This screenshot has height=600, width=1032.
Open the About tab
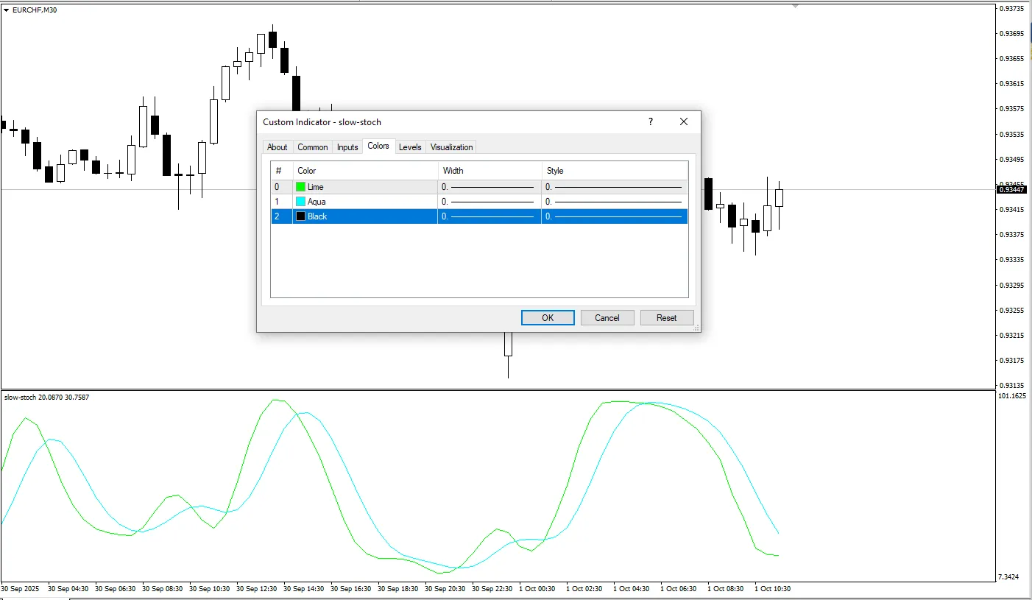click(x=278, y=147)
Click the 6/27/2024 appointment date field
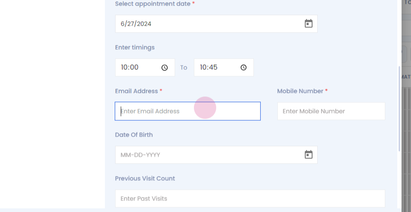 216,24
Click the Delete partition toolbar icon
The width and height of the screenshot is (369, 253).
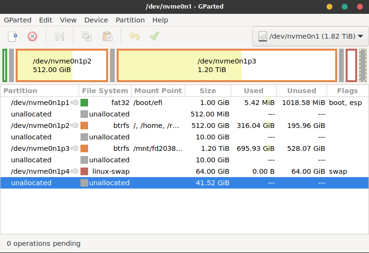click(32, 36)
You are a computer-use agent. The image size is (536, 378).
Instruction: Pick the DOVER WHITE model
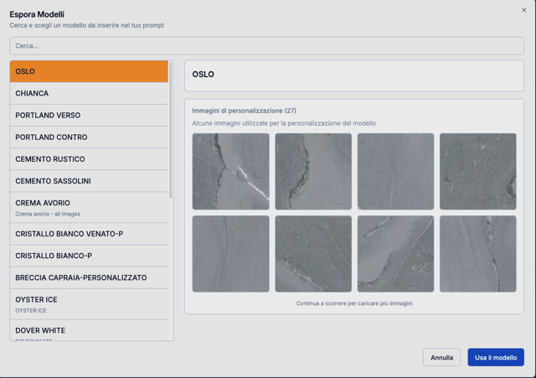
════════════════════
→ WORK INSTRUCTIONS: This task calls for the listing to be restated exactly, with images omitted.

→ WRITTEN ANSWER:
This screenshot has height=600, width=1032.
Open the About tab
click(x=278, y=147)
Click the 6/27/2024 appointment date field
 216,24
Click the Delete partition toolbar icon
The width and height of the screenshot is (369, 253).
click(32, 36)
You are a computer-use agent. The image size is (536, 378).
Instruction: Pick the DOVER WHITE model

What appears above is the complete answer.